The assembled musicians again ran through their medley of Stone hits and then ... there he was, in a hooded, camouflage rain slicker, matching pants and 3-inch platform boots. He came to a keyboard at center stage and made eye contact with no one. Still lean, but beneath the hood he seemed smaller than he was in the '60s.
The teleprompter told him how to reintroduce himself to the world: (SLY): Ow Ow Ow.
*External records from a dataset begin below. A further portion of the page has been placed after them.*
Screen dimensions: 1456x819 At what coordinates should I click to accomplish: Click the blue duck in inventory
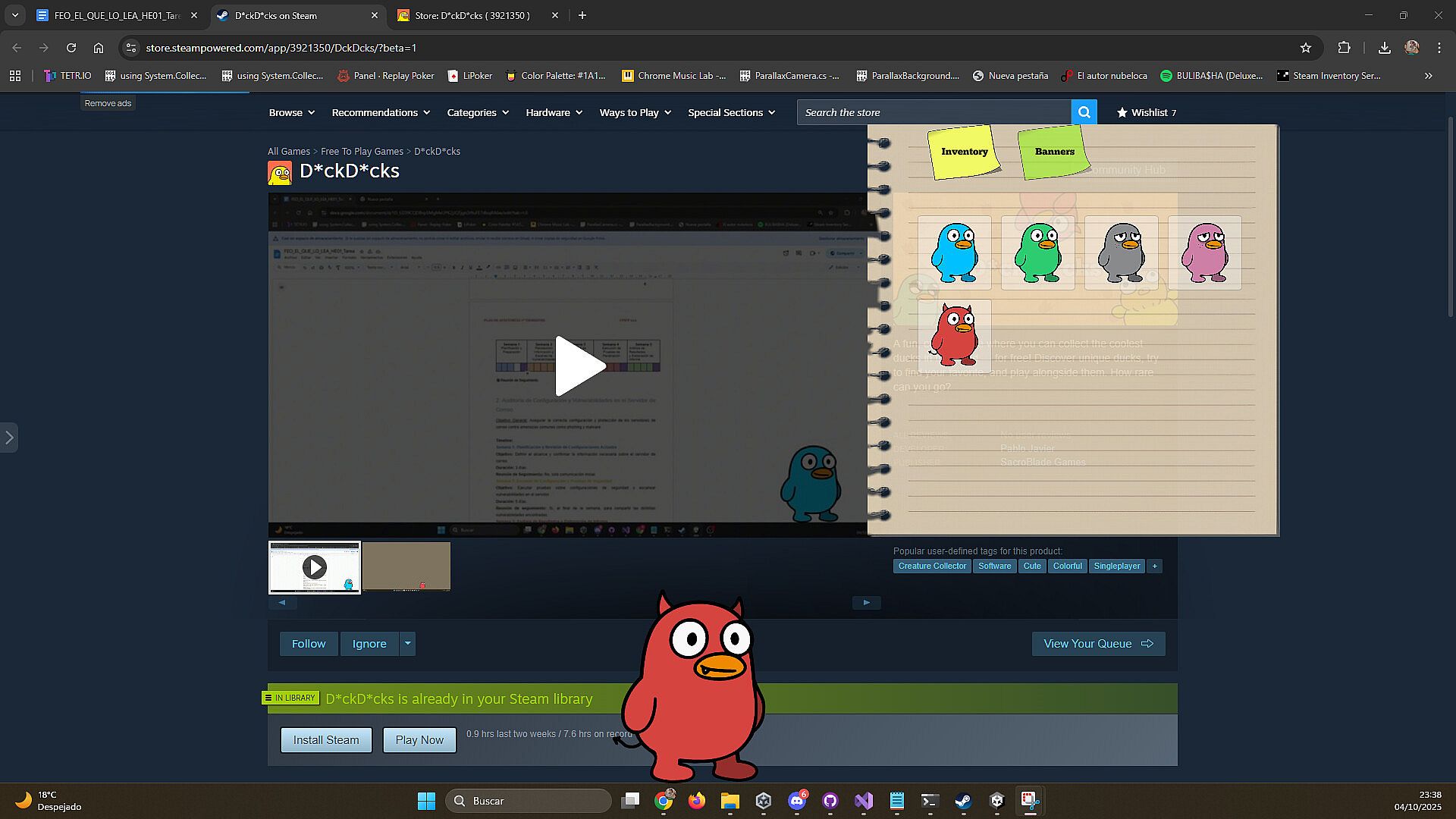click(x=954, y=253)
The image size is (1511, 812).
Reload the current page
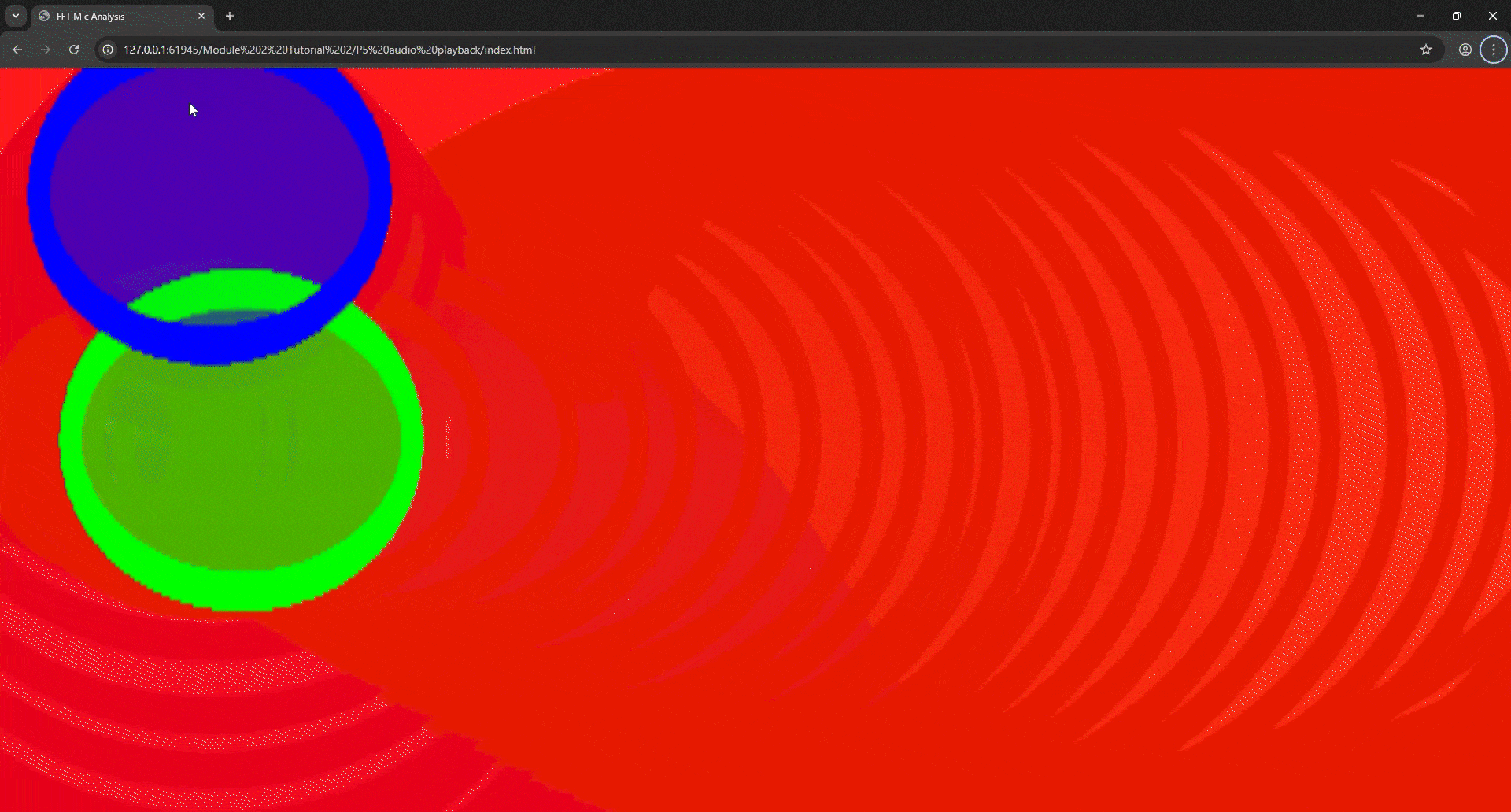[x=73, y=49]
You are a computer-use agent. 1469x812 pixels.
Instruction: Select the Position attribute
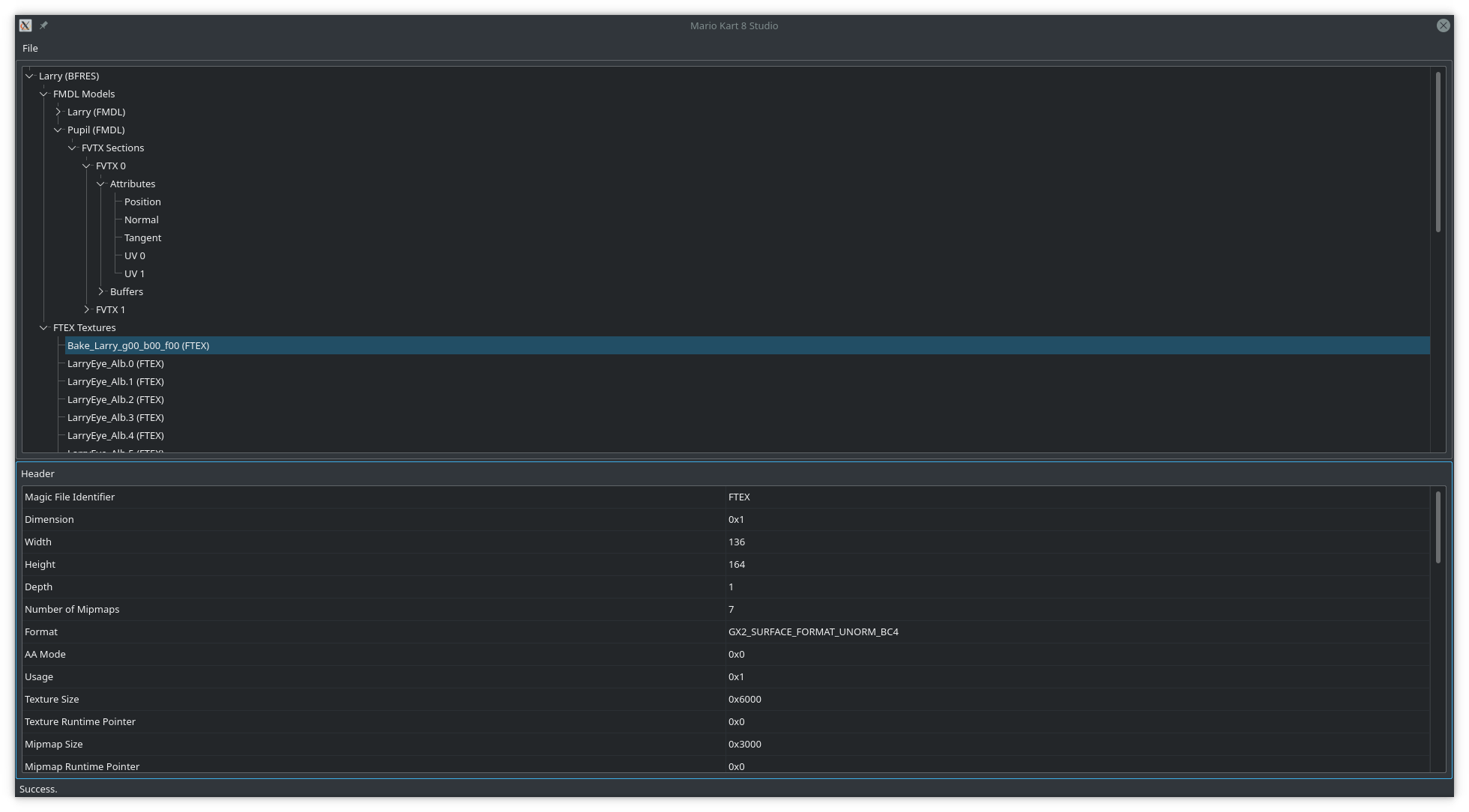(x=142, y=202)
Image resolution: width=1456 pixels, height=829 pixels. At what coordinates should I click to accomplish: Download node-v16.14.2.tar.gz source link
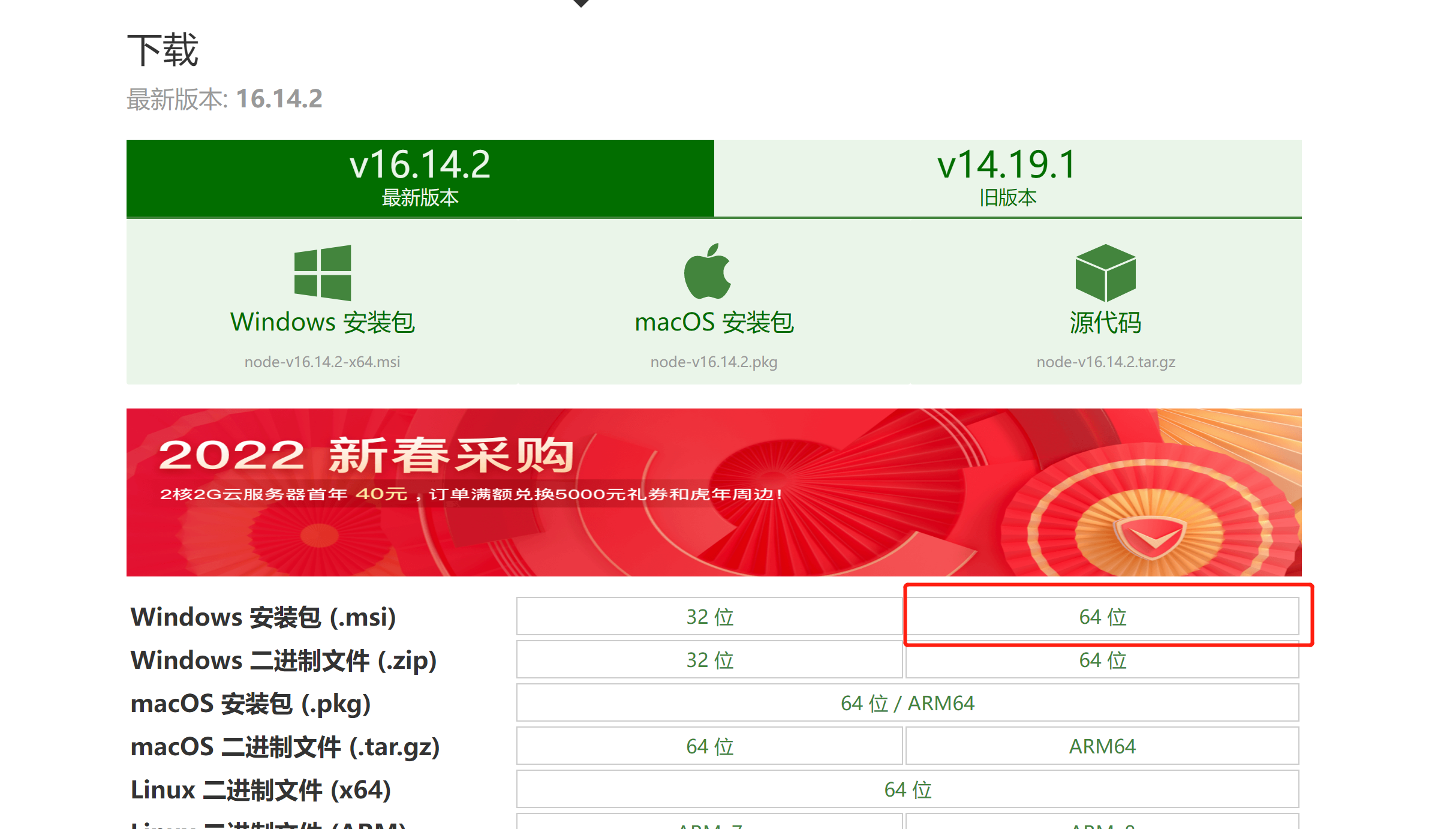tap(1105, 362)
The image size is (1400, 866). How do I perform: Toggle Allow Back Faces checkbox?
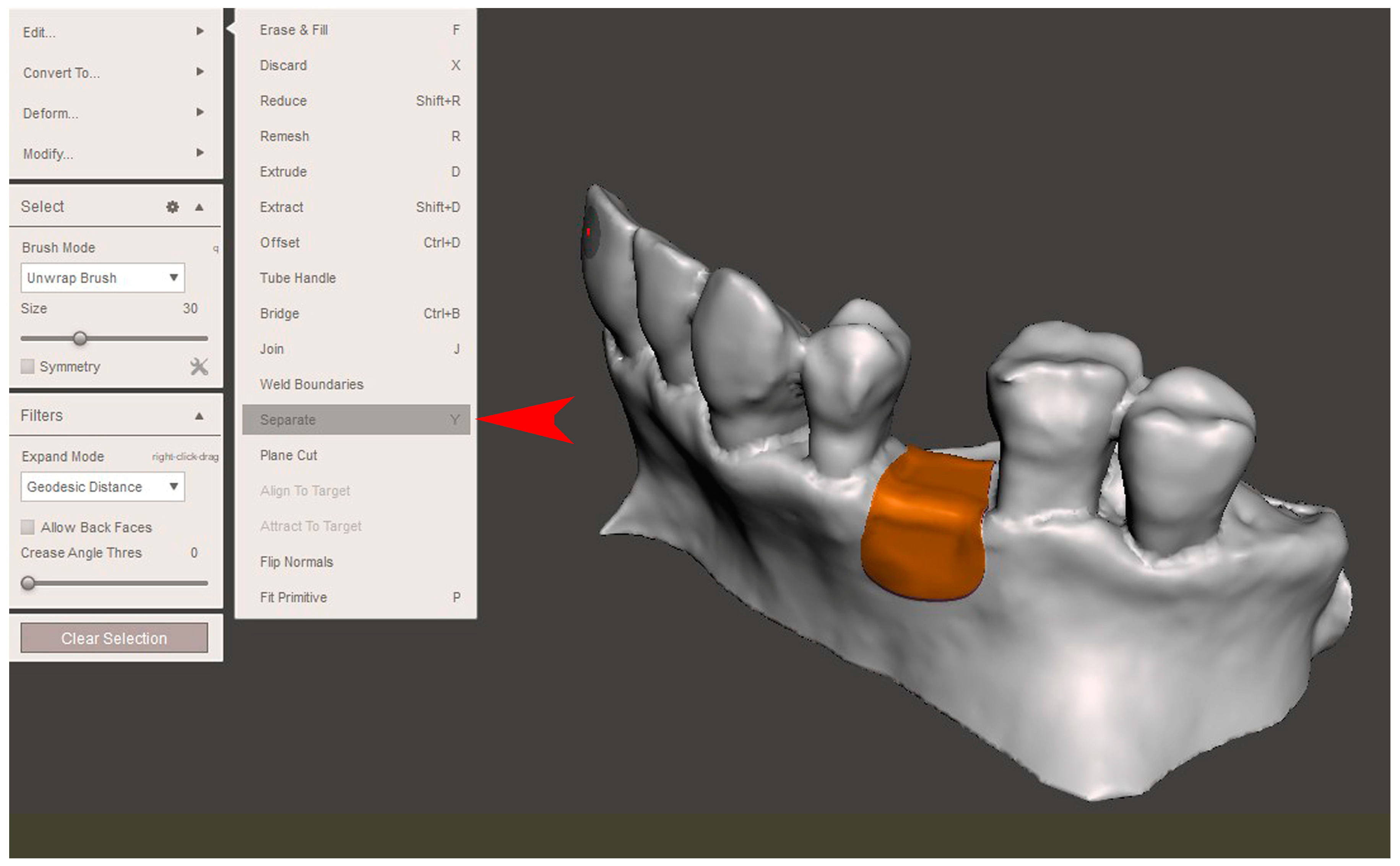tap(28, 527)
He sang "I Want to Take You Higher," and his voice was robust and clear. Looking straight down, his chin bounced on his chest. His left hand and wrist were in a cast. From under the hood, he peeked at the musicians next to him, grinned ... and then he was gone. Adam Levine stared at the long lost star like was a museum piece. Perry, beneath a black cowboy hat, smiled and shook his head.
Legend gave the first review of the performance: "It was great — I mean, hey, he showed up."
Afterward, John Cossette, executive producer of the show, looked a bit ashen. Stone sounded great, no doubt, but he also looked a bit ... nutty. "No comment. He's not doing this, he's not hiding out for 15 years to do what you just saw."
He was right. Stone came back and did it again. This time, his plastic pants were tucked into his boots and, at the song's close, he stepped away from the keyboard, bobbed his head and beamed. And then he was gone again.
Ehrlich, like a man who wants to recheck his lottery ticket, called for a third run-through. This time, though, when it came to the point where Stone should have dashed out on stage, there was a long lull and empty air. Finally, a crew member jumped up behind the keyboard and played the part of the enigmatic star.
Two out of three is good — unless the third one is live on the air in front of the world. But maybe it doesn't matter. Young R&B star Van Hunt said afterward that, on stage or not, Stone is a presence. "When he came out, I have to tell you, I didn't even look at him. I couldn't. I mean, it's Sly. I was afraid to look. I don't even think the guy is real."